Ausgangstext:

Essayband von Schriftsteller Teju Cole: Persönlich, aber nicht privat
In seinen Essays entdeckt Cole in der westlichen Tradition heilende Kräfte. Sie sollen auch wirken, wo koloniale Machtverhältnisse noch fortbestehen.
Eines der großen Themen zeitgenössischer Literatur ist die Identität. Herkunft, Geschlecht, Sexualität, Zugehörigkeit, all das sind uralte Sujets, neu ist, dass Figuren und Erzähler nicht mehr lediglich von ihnen berührt und motiviert werden, sondern sie nun selbst Kampfplätze dieser Kräfte sind. Der zentrale Konflikt ereignet sich da, wo jemand noch nicht ist oder sein darf, was seiner Eigentlichkeit entspricht. Oder dort, wo er gegen ebendiese Bestimmung rebelliert.
Der Schriftsteller Teju Cole steckt mittendrin und leibhaftig in diesen Diskursen. Geboren in Michigan, zog er bald mit seiner Familie nach Lagos. Als Kind blätterte er durch Bildbände, zeichnete und malte unaufhörlich, war in Gedanken bei den Alten Meistern. Später, zurück in den USA, lernt er auf Druck seiner Umwelt, dass er ein „Afrikaner“ sei, freilich ohne zu wissen, was das zu bedeuten hat. Auch schwarz und – im kulturellen und politischen Sinne verstanden – „Schwarz“ zu sein, musste er erst erlernen.

Gespeicherte Daten:
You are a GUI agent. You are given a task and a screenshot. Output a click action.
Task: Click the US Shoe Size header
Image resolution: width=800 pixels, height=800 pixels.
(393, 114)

Aufgabenbeschreibung:
Stimmen diese Aussagen mit dem Text über Teju Cole überein? Beantworte jede mit Ja oder Nein und zitiere die entscheidenden Worte aus dem Text wörtlich.
(a) Teju Cole wurde in Lagos geboren.
(b) Als Kind zeichnete und malte Cole unaufhörlich.
(c) Zurück in den USA wusste Cole genau, was es bedeutet, ein „Afrikaner“ zu sein.

Schriftliche Antwort:
(a) Nein: „Geboren in Michigan, zog er bald mit seiner Familie nach Lagos.“
(b) Ja: „zeichnete und malte unaufhörlich“
(c) Nein: „freilich ohne zu wissen, was das zu bedeuten hat“